## Records supplied:
################

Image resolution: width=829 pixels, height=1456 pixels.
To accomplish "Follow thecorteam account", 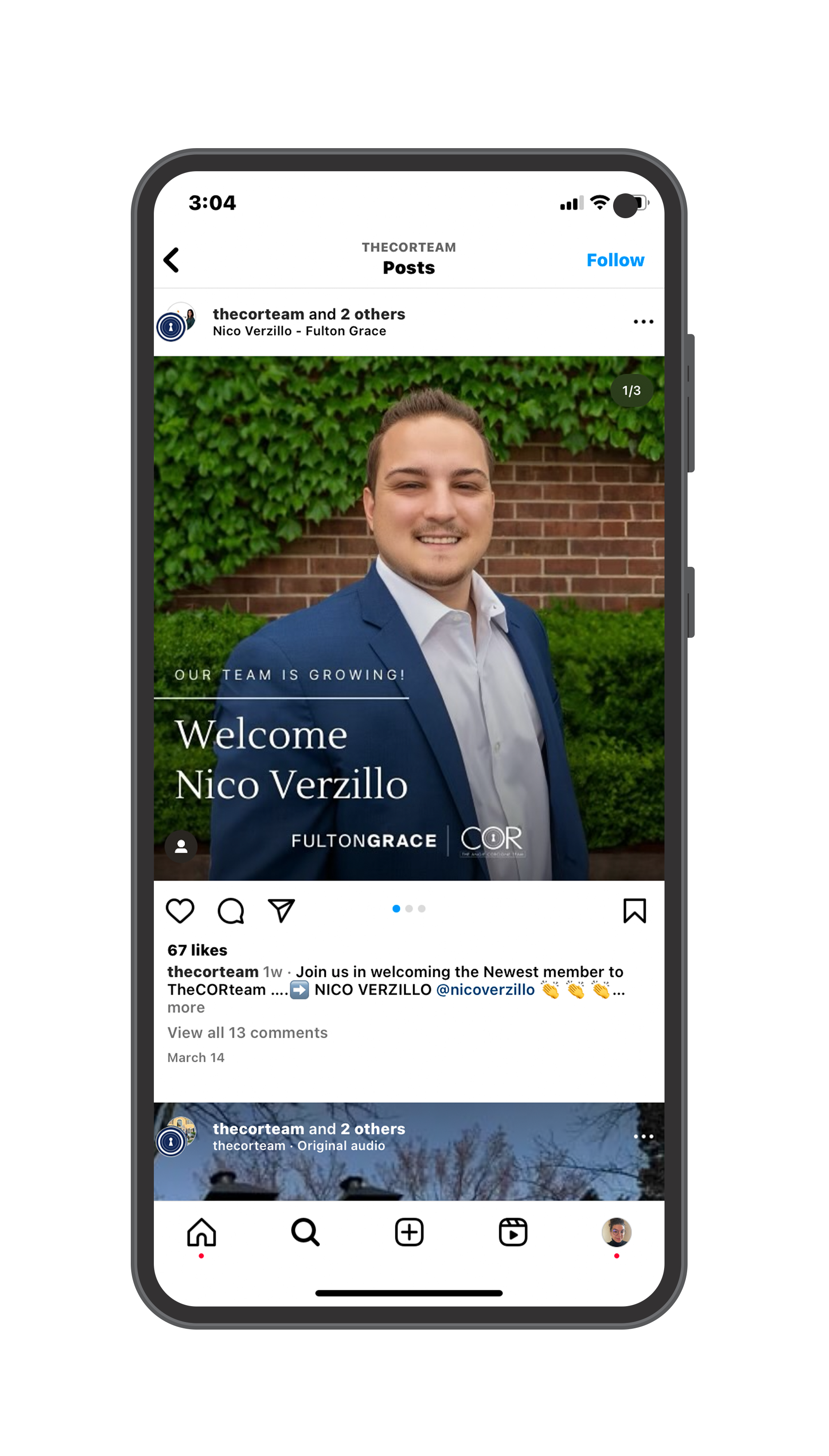I will click(x=615, y=259).
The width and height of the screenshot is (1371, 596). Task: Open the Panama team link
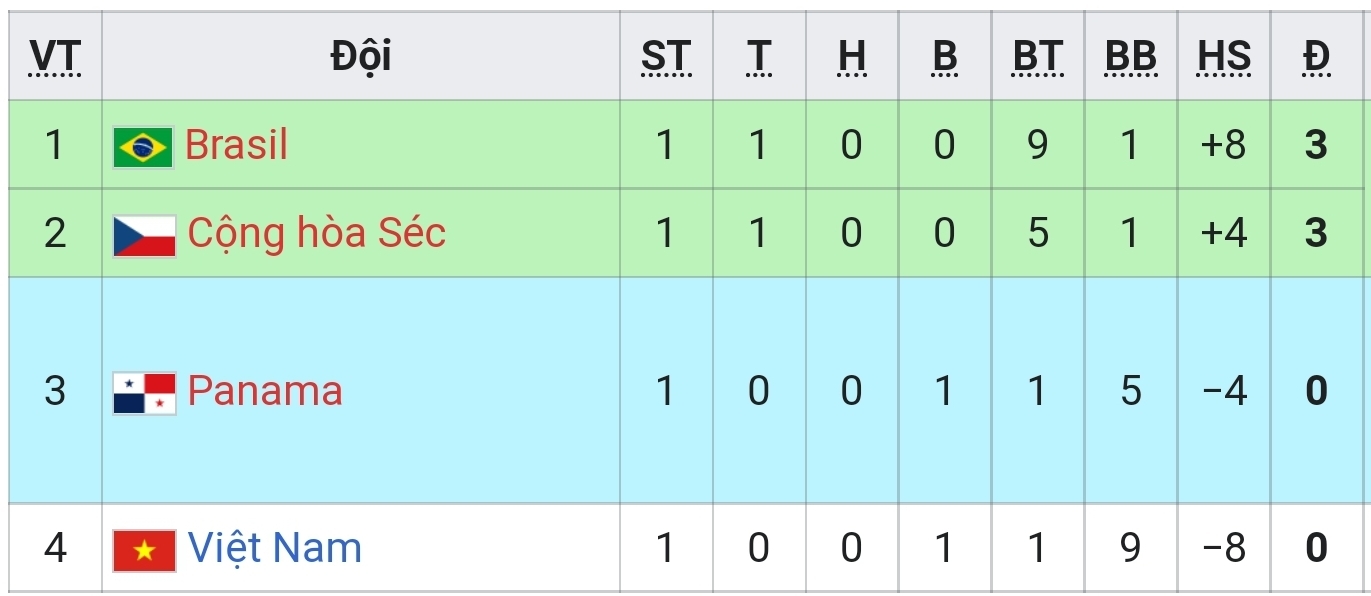[x=265, y=390]
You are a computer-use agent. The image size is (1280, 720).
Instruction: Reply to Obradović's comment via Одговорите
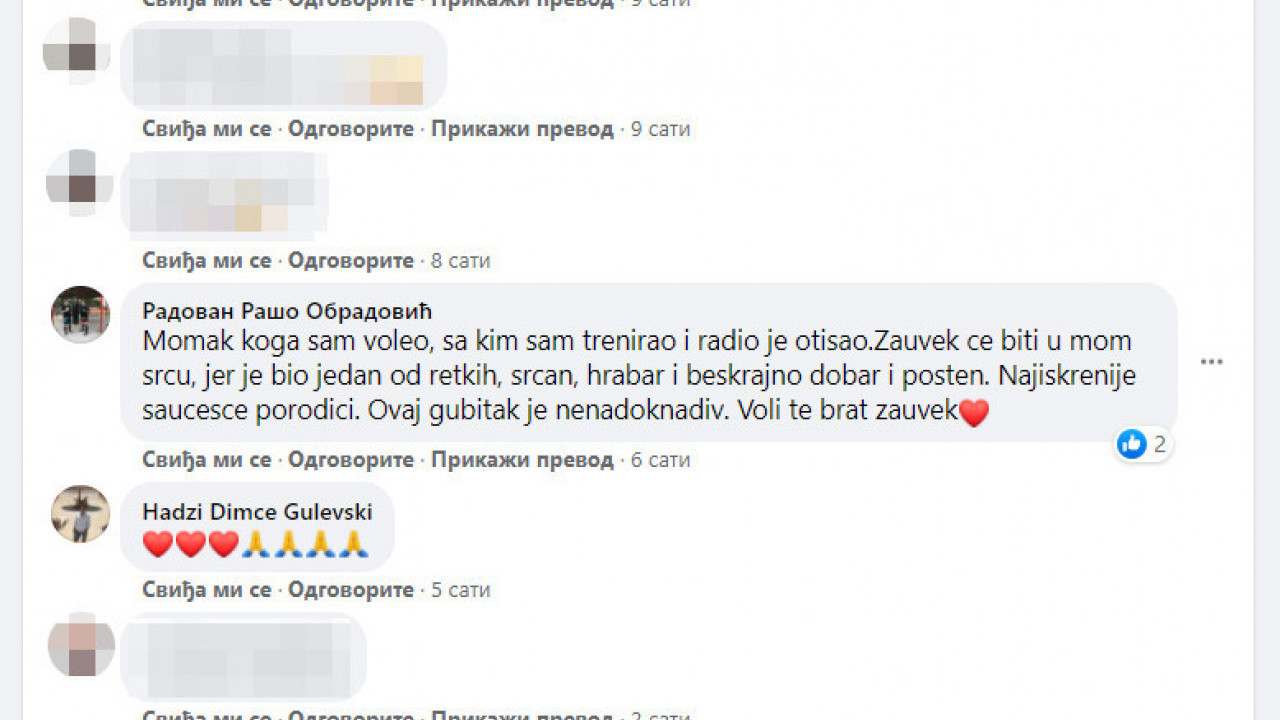[x=351, y=460]
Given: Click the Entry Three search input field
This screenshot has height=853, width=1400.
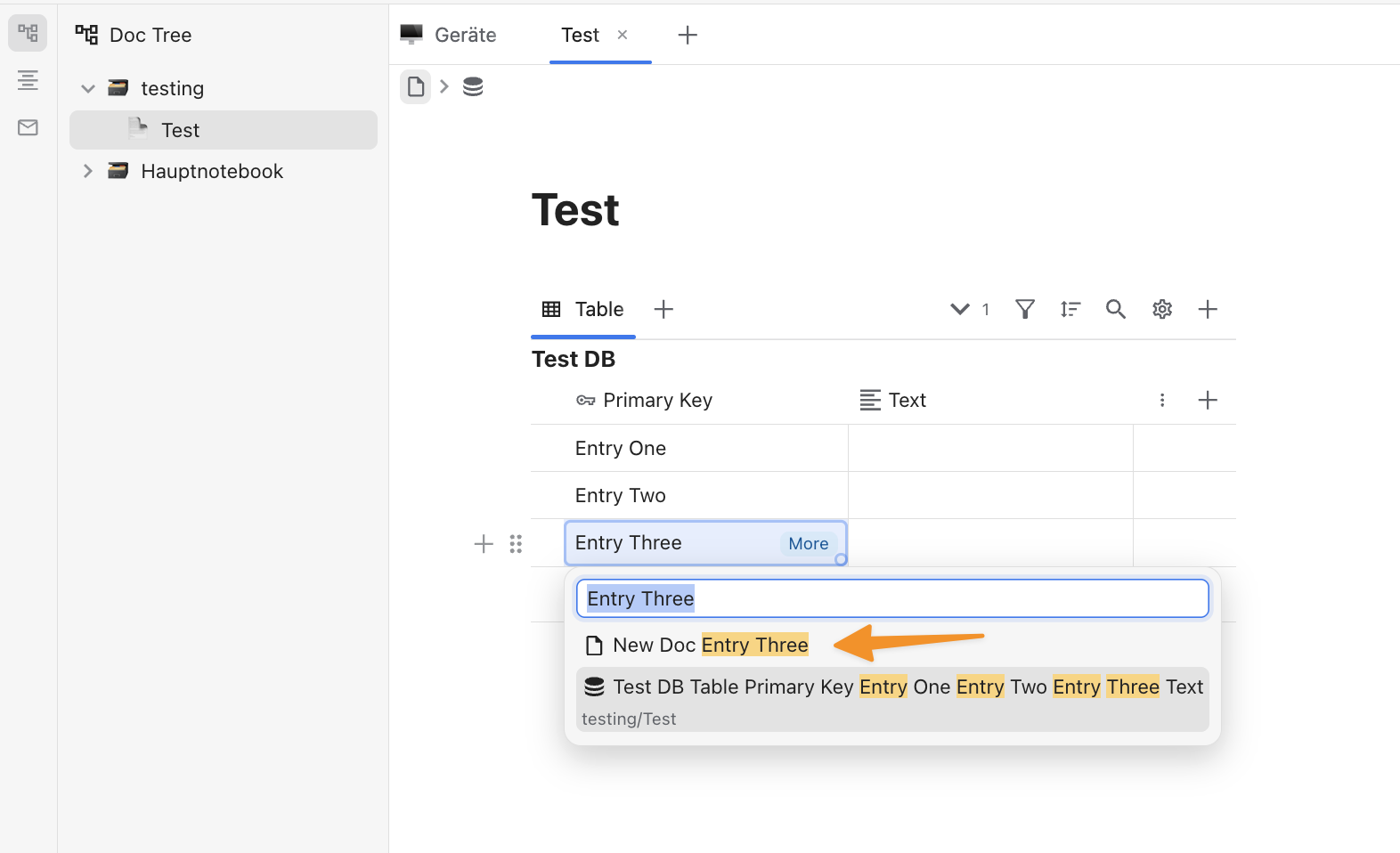Looking at the screenshot, I should pos(892,598).
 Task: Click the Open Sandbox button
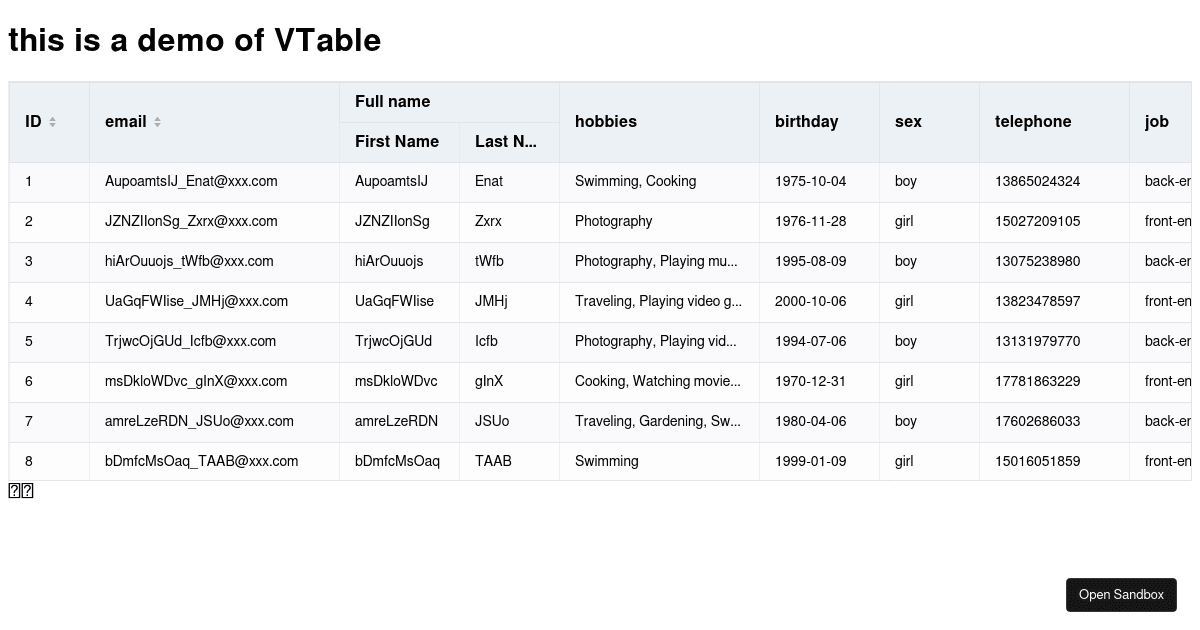click(1121, 594)
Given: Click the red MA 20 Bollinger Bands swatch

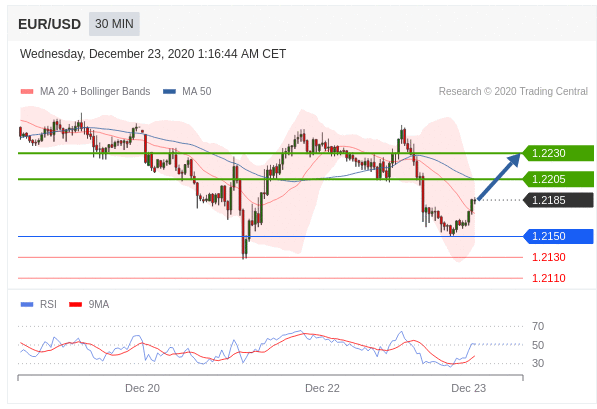Looking at the screenshot, I should pyautogui.click(x=27, y=91).
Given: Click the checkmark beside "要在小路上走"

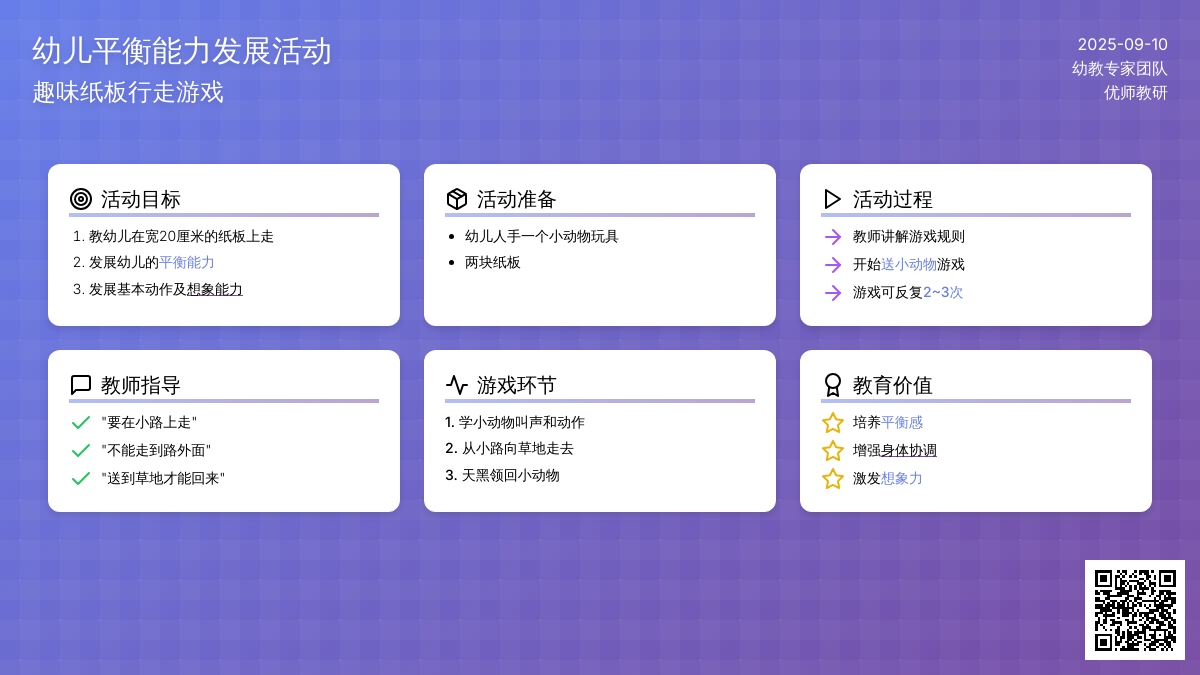Looking at the screenshot, I should [81, 423].
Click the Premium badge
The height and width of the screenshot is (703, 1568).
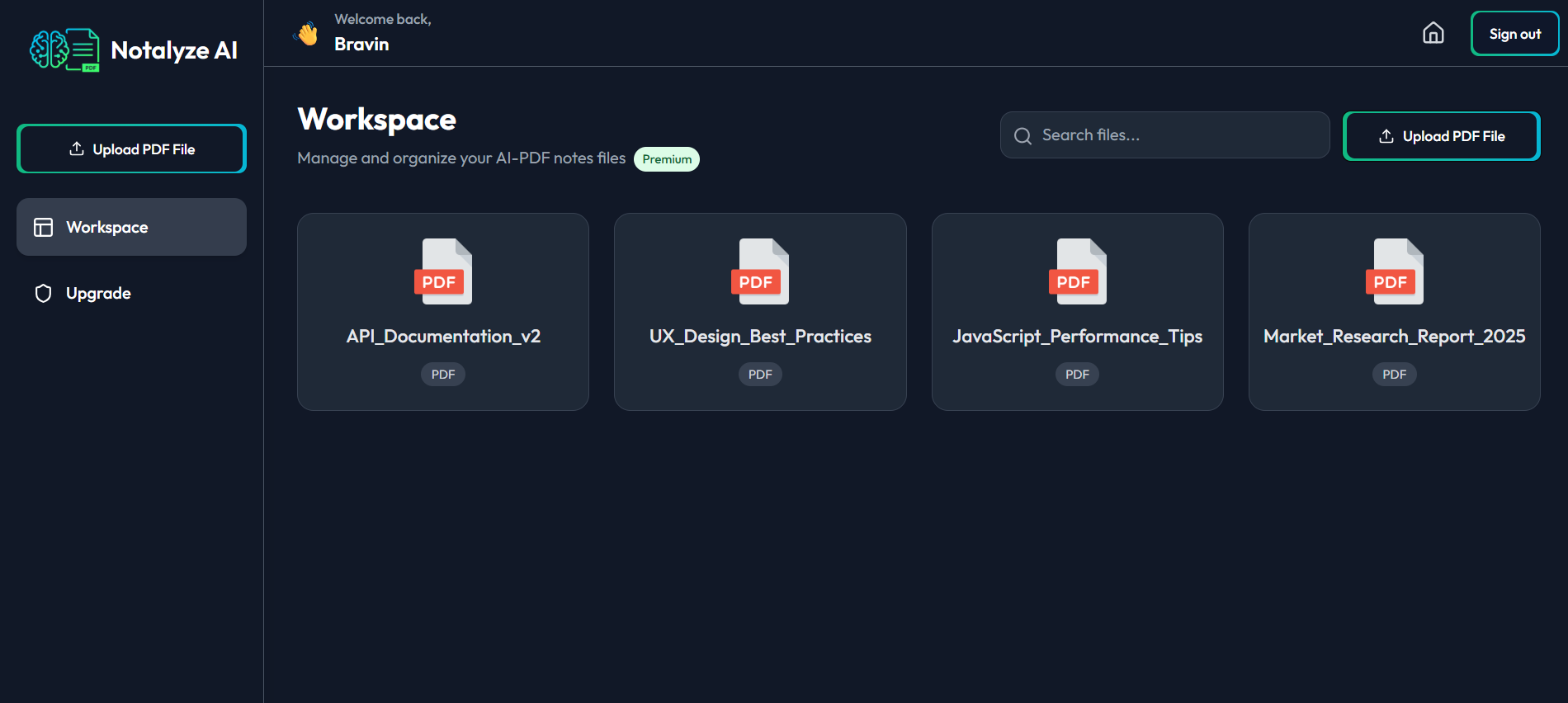pyautogui.click(x=667, y=159)
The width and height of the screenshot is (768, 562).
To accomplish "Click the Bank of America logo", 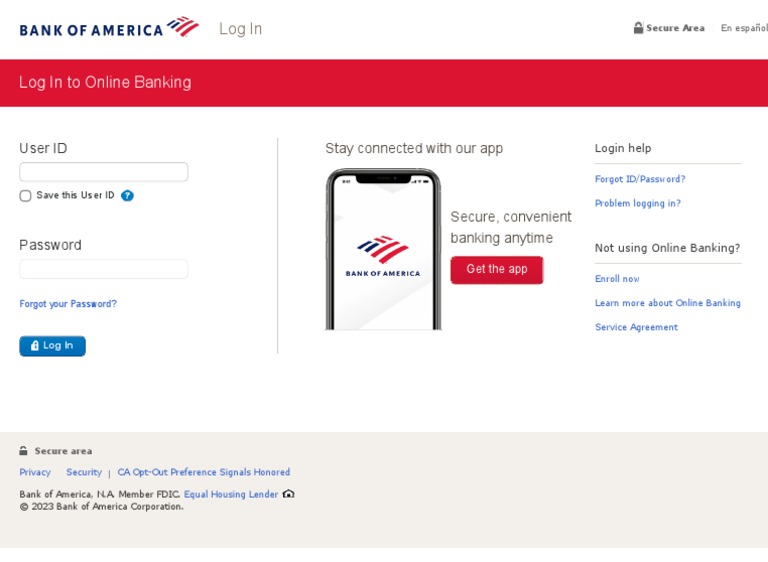I will point(109,28).
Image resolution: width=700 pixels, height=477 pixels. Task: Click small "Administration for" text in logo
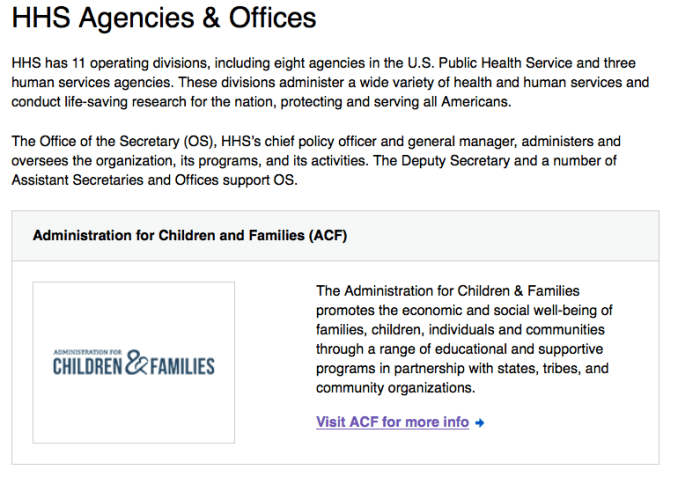pos(86,351)
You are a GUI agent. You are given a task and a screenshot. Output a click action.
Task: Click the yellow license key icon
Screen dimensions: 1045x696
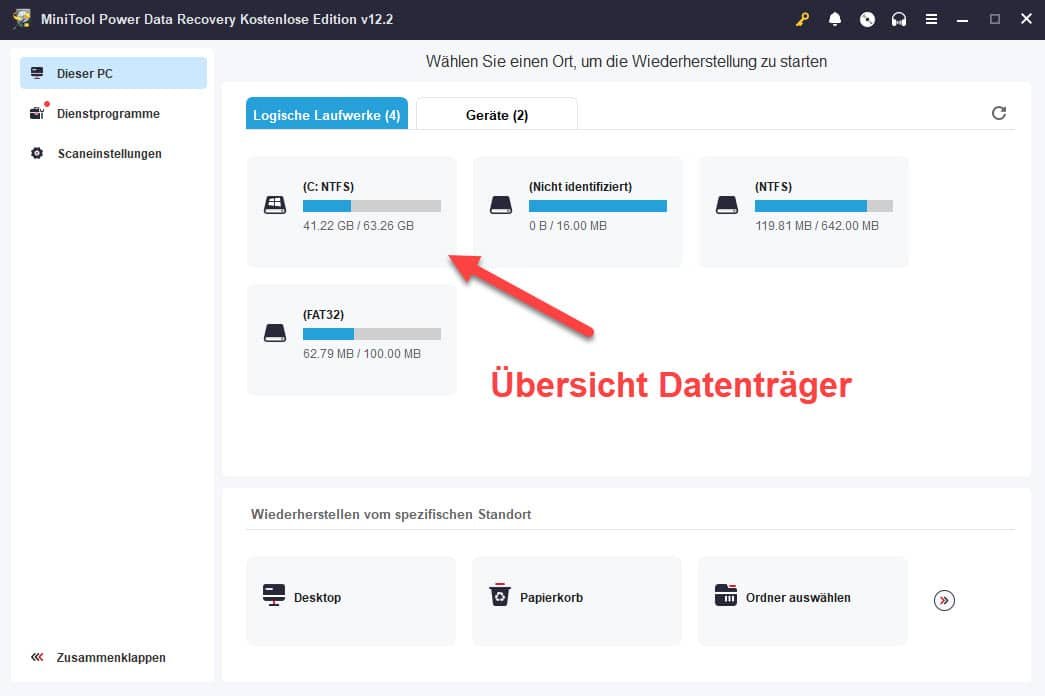coord(800,19)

################

## Task statement:
Gather, from the listing above, every line carrying the word "agent".

## Result for this task:
You are a computer-use agent. The image size is (1280, 720).
You are a GUI agent. You are given a task and a screenshot. Output a click action.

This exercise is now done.